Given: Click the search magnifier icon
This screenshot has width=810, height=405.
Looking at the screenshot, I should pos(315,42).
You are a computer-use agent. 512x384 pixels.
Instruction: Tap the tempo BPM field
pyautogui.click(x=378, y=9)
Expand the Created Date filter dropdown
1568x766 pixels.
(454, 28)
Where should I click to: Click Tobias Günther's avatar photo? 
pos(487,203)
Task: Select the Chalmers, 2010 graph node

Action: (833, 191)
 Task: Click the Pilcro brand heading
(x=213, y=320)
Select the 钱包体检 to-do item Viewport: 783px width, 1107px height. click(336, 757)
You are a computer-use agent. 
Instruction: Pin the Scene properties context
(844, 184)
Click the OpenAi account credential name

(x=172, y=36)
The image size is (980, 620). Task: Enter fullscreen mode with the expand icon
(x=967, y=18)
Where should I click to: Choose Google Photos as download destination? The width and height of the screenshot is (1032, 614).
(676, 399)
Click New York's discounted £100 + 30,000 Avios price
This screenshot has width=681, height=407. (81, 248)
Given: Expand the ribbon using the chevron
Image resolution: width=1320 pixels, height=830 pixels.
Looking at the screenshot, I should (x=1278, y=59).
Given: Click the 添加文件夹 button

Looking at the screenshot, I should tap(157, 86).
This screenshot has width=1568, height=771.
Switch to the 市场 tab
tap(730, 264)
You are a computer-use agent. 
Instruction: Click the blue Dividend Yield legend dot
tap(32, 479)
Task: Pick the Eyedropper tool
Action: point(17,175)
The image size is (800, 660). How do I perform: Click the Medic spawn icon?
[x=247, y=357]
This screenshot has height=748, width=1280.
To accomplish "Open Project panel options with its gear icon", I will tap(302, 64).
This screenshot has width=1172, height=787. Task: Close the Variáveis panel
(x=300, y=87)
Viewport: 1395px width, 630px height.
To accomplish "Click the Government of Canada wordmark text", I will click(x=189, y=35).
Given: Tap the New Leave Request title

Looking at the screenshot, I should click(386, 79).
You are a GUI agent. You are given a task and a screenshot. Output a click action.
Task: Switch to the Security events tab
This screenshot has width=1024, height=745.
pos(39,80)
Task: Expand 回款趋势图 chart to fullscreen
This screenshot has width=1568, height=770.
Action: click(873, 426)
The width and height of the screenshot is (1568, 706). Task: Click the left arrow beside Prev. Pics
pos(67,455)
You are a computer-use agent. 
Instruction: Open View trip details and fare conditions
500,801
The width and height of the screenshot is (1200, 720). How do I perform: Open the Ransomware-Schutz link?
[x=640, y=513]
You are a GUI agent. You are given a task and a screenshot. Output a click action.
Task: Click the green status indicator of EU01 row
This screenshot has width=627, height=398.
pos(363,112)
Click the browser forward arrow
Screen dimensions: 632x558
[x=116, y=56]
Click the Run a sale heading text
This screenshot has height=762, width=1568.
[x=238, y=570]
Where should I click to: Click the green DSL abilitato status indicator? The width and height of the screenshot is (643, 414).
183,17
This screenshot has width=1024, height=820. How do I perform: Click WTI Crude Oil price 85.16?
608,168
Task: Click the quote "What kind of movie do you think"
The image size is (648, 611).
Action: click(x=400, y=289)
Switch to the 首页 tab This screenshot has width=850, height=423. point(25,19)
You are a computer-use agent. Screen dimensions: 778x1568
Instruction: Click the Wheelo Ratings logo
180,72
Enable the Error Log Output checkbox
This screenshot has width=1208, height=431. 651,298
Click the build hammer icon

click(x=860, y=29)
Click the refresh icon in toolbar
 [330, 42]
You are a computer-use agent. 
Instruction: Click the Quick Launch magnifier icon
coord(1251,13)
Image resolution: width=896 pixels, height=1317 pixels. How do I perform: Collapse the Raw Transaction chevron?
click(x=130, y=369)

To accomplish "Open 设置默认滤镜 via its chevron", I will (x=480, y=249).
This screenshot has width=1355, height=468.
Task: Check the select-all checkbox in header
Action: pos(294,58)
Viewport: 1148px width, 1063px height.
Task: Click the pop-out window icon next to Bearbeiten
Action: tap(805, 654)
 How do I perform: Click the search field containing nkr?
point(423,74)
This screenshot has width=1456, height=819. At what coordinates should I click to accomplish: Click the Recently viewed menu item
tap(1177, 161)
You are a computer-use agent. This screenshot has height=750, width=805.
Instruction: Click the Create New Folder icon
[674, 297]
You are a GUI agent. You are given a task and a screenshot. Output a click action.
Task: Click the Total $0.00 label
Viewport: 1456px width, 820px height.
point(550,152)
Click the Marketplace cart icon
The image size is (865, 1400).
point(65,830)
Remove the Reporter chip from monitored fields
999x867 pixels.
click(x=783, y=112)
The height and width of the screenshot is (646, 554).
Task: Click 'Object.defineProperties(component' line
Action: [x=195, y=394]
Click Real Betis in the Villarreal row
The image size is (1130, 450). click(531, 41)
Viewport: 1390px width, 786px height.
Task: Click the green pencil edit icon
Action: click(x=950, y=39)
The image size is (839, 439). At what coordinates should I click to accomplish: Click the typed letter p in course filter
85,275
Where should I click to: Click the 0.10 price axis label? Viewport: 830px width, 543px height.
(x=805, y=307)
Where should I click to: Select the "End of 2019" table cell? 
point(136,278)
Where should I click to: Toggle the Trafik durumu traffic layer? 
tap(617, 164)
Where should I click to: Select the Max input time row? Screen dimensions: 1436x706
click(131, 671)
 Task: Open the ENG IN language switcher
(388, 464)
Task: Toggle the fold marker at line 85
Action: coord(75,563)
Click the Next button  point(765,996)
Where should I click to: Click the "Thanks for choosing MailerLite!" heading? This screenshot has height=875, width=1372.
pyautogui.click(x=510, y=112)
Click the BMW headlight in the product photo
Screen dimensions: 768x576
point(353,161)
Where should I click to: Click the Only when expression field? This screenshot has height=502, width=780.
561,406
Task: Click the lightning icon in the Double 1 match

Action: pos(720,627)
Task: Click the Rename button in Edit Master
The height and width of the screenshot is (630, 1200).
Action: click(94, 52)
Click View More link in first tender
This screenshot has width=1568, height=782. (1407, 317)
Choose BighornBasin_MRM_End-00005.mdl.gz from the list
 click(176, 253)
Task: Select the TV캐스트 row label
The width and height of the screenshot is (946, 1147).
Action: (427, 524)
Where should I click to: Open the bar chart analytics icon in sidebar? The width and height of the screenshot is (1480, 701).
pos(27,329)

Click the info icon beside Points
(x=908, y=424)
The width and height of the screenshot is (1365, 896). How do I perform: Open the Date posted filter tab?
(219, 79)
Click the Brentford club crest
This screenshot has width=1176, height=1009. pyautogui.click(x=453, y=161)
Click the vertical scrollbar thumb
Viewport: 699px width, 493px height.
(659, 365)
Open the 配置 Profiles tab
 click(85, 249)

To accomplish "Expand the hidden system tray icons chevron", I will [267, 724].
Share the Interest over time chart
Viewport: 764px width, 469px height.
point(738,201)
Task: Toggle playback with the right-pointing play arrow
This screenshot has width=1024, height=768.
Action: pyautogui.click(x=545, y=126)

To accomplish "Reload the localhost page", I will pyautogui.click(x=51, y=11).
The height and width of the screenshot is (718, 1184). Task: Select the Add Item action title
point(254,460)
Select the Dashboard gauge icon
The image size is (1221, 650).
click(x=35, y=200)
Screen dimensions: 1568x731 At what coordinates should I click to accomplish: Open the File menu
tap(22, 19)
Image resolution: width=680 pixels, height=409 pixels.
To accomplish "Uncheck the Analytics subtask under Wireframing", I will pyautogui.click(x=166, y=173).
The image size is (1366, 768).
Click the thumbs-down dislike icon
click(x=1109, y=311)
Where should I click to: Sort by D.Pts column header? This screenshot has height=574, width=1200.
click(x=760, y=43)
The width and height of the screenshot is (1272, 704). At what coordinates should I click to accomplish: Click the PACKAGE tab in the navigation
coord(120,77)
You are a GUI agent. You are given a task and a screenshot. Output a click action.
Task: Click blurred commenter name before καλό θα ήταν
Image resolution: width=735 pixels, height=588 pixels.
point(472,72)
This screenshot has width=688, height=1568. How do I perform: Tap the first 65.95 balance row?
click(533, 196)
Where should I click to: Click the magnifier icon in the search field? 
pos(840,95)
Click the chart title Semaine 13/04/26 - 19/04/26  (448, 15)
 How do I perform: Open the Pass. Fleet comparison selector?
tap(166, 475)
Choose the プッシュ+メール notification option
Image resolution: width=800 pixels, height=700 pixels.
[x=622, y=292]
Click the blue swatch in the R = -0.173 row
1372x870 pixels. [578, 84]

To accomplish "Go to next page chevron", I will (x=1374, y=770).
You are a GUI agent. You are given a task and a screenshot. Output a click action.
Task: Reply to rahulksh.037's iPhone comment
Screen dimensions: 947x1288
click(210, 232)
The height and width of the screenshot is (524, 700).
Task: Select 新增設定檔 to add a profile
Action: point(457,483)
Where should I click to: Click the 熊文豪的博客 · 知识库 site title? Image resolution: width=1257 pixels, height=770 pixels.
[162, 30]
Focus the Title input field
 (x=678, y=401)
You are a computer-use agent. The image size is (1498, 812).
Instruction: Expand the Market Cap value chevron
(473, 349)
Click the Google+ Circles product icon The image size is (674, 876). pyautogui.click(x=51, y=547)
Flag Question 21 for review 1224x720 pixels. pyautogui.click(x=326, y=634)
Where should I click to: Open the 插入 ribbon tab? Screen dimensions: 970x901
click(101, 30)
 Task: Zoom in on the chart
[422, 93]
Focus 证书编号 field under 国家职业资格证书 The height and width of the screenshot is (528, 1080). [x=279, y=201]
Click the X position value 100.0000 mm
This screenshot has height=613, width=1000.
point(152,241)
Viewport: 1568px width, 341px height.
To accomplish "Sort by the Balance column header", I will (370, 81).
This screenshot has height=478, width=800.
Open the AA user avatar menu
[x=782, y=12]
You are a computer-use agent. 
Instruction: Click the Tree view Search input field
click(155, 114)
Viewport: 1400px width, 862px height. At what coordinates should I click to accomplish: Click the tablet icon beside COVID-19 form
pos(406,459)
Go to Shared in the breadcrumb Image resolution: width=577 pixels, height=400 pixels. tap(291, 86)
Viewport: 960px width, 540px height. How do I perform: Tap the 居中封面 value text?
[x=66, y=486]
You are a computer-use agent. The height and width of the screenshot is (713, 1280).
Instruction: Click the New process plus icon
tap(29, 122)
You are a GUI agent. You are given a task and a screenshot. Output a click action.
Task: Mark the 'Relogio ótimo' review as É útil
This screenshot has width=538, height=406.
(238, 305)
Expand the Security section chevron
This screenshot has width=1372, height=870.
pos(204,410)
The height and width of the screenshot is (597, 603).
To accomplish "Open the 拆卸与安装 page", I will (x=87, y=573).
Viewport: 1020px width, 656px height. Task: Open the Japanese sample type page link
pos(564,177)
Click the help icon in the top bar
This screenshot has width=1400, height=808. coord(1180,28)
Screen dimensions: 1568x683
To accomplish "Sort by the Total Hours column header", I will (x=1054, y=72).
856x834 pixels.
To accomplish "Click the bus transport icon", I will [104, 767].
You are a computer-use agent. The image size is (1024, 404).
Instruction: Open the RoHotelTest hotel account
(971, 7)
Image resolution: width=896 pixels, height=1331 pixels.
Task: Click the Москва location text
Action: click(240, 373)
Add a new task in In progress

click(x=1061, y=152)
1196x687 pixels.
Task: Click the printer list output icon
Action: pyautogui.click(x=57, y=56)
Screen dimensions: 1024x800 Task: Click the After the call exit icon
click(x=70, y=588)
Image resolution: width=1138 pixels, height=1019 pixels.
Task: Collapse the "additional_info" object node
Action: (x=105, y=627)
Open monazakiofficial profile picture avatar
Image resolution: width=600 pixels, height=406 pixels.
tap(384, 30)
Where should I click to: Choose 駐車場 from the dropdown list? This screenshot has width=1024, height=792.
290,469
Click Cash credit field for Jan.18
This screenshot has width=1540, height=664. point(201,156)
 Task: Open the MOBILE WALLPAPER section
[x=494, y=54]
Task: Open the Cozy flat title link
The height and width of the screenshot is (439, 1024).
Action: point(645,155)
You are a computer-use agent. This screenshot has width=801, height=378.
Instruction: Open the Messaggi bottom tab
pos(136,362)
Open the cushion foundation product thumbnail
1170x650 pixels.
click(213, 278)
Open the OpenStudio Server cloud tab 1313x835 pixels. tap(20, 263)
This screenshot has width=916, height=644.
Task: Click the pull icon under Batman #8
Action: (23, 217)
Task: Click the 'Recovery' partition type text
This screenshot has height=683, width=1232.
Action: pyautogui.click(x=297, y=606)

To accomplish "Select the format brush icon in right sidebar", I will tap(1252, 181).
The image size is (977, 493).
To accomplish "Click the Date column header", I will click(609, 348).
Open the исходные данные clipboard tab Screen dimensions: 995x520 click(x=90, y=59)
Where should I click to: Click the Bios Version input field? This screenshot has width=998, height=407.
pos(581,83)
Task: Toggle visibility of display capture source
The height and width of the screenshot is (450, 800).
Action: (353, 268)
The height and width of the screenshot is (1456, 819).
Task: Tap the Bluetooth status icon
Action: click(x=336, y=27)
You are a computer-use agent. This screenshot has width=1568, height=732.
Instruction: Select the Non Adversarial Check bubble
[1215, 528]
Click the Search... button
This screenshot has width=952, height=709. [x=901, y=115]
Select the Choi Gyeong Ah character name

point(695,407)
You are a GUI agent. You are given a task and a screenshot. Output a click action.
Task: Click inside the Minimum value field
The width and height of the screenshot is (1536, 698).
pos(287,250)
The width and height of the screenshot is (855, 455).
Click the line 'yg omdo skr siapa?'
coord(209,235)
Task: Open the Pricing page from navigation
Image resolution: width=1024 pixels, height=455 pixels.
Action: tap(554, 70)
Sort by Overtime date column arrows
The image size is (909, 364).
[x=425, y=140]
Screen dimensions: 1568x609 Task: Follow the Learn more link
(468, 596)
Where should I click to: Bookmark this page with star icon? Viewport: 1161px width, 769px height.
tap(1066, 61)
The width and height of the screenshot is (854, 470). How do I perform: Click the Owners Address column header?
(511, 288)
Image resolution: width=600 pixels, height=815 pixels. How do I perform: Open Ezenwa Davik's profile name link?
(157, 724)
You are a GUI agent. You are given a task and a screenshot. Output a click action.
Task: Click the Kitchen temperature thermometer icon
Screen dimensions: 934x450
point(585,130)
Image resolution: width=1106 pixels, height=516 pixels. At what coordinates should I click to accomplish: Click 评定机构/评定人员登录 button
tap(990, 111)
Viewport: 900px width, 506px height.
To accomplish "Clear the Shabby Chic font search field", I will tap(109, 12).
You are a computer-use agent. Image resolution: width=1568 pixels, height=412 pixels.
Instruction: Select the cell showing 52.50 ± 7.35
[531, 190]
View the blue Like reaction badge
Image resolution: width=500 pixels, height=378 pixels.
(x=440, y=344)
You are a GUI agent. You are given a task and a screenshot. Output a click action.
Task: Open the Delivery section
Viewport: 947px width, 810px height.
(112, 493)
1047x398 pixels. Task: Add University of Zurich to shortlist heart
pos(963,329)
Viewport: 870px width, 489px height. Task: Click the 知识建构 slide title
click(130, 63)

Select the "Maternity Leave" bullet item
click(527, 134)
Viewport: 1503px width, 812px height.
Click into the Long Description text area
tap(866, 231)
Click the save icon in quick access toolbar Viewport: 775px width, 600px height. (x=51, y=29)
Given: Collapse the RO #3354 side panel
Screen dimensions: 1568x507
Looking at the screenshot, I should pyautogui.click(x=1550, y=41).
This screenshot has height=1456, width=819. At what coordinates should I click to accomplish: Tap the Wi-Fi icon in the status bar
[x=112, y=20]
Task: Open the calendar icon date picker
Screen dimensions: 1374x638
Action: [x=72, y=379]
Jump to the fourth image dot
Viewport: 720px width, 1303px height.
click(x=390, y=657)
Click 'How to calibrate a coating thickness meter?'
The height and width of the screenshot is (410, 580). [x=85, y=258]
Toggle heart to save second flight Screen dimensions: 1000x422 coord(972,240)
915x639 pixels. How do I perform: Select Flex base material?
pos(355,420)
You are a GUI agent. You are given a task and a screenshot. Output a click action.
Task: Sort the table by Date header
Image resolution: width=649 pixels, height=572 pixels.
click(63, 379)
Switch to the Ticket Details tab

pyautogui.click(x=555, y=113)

EXERCISE OBJECTIVE: All lines from the top of the data through the line containing "You are a computer-use agent. 512x384 pixels." need to be retyped exactly, and nothing more.

YOUR SOLUTION:
Given: Click the search magnifier icon
This screenshot has width=810, height=405.
Looking at the screenshot, I should pos(315,42).
You are a computer-use agent. 512x384 pixels.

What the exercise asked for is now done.